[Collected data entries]
----

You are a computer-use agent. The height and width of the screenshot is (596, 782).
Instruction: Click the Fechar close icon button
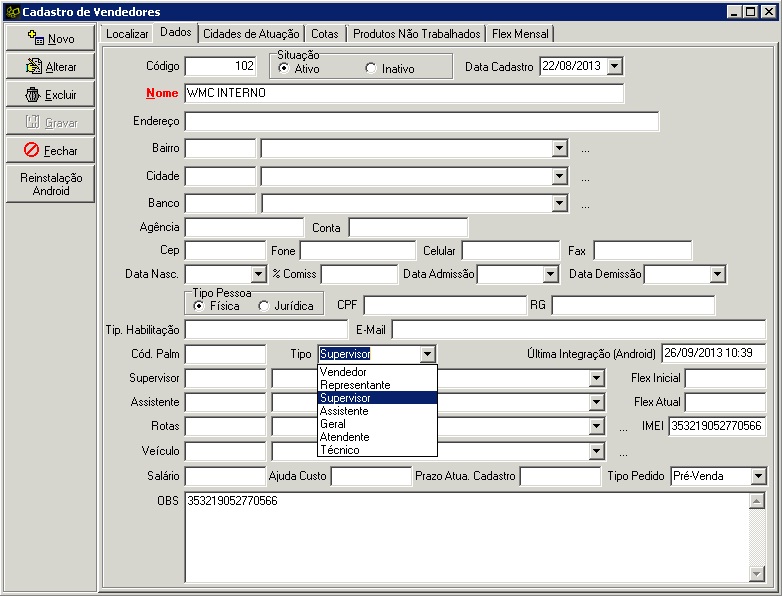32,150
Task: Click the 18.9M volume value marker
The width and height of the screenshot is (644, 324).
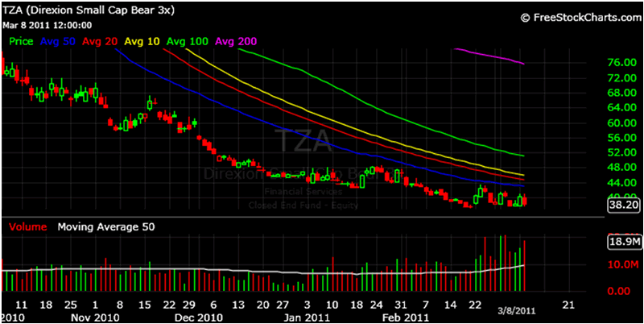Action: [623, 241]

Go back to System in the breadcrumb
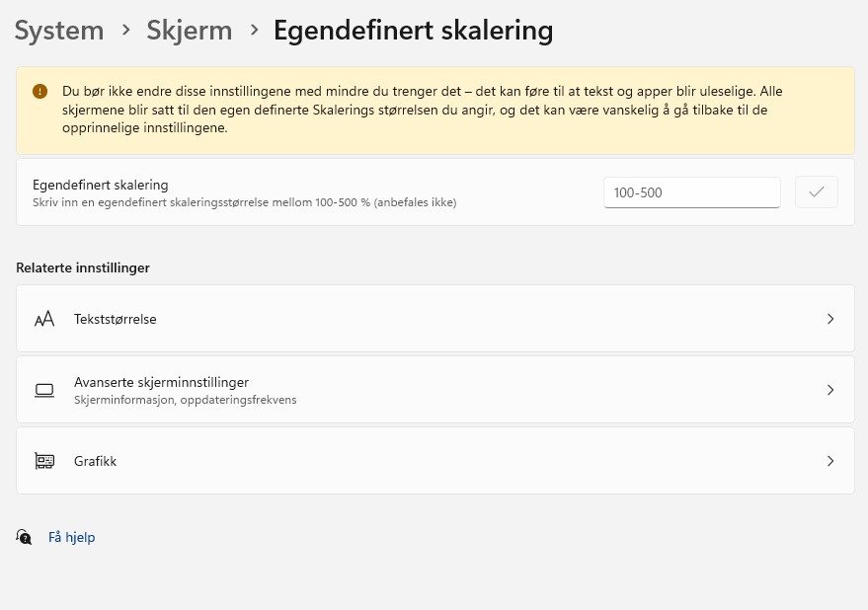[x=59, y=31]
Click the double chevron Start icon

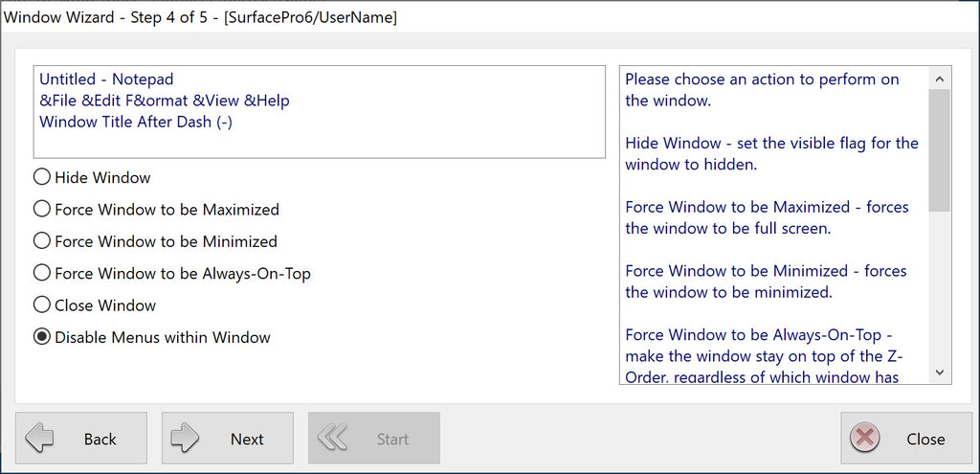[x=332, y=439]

----

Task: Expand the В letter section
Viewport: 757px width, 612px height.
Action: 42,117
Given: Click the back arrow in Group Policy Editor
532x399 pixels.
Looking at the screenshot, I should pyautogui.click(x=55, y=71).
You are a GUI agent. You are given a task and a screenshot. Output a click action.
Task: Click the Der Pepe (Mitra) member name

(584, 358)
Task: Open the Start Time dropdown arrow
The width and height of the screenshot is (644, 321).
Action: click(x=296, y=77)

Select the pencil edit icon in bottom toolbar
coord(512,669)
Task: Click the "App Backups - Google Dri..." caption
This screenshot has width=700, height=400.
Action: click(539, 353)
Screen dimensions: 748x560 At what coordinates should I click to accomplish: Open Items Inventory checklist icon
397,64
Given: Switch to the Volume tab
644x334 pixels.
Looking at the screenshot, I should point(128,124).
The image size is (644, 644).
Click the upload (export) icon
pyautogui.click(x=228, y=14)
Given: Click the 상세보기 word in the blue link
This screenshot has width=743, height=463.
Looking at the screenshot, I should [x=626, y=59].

----

» **Exercise directions**: If a line in the records above includes the string "arrow", copy it.

» **Task solution**:
Given: Click the back arrow in Group Policy Editor
Task: Open the Start Time dropdown arrow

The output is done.